In the research process, these pre-processing steps should be done before the data are used for further analysis. There are the first step in working with the data after they are collected by the equipment (or by laboratory personal, in the case of data from simpler process, like plating samples and counting colony-forming units). After the data are appropriately pre-processed, you can use them for statistical tests—for example, to determine if metabolite profiles are different between experimental groups—and also combine them with other data collected from the experiment—for example, to see whether certain metabolite levels are correlated with the bacterial load in a sample.

Approaches for pre-processing data.

There are two main approaches for pre-processing experimental data in this way. First, when data are the output of complex laboratory equipment, there will often be proprietary software that is available for this pre-processing. This software may be created by the same company that made the equipment, or it may be created and sold by other companies. The interface will typically be a graphical-user interface (GUI), where you will use pull-down menus and point-and-click interfaces to work through the pre-processing steps. You often will be able to export a pre-processed version of the data in a common file format, like a delimited file or an Excel file, and that version of the data can then be read into more general data analysis software, like Excel or R.

[Include a screenshot of this type of software in action.]

The second approach is to conduct the pre-processing directly within general data analysis software like R or Python. These programs are both open-source, and include extensions that were created and shared by users around the world. Through these extensions, there are often powerful tools that you can use to pre-process complex experimental data. In fact, the algorithms used in proprietary software are sometimes extended from algorithms first shared through R or Python. With this approach, you will read the data into the program (R, for example) directly from the file output from the equipment. You can record all the code that you use to read in and pre-process the data in a code script, allowing you to reproduce this pre-processing work. You can also go a step further, and incorporate your code into a pre-processing protocol, which combines nicely formatted text with executable code, and which we’ll describe in much more detail later in this module and in the following two modules.

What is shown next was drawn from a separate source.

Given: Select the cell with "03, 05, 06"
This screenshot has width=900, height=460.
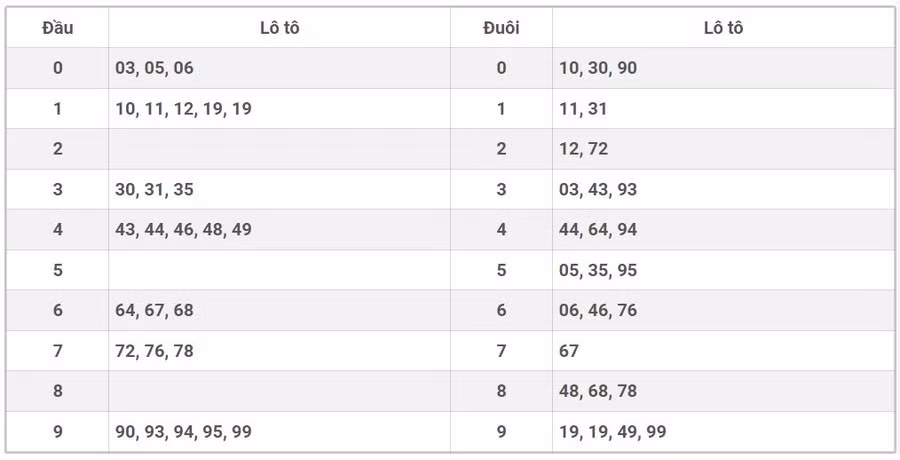Looking at the screenshot, I should [155, 68].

There are advantages to taking the second approach—using scripted code in an open-source program—rather than the first—using proprietary software with a GUI interface. The use of codes scripts ensures that the steps of pre-processing are reproducible. This means both that you will be able to re-do all the steps yourself in the future, if you need to, but that also that other researchers can explore and replicate what you do. You may want to share your process with others in your laboratory group, for example, so they can understand the choices you made and steps you took in pre-processing the data. You may also want to share the process with readers of the articles you publish, and this may in fact be required by the journal. Further, the use of a code script encourages you to document this code and this process, even moreso when you move beyond a script and include the code in a reproducible pre-processing protocol. Well-documented code makes it much easier to write up the method section later in manuscripts that leveraged the data collected in the experiment.

Also, when you use scripted code to pre-process biomedical data, you will find that the same script can often be easily adapted and re-used in later projects that use the same type of data. You may need to change small elements, like the file names of files with data you want to use, or some details about the methods used for certain pre-processing steps. However, often almost all of the pre-processing steps will repeat over different experiments that you do. By extending to write a pre-processing protocol, you can further support the ease of adapting and re-using the pre-processing steps you take with one experiment when you run later experiments that are similar.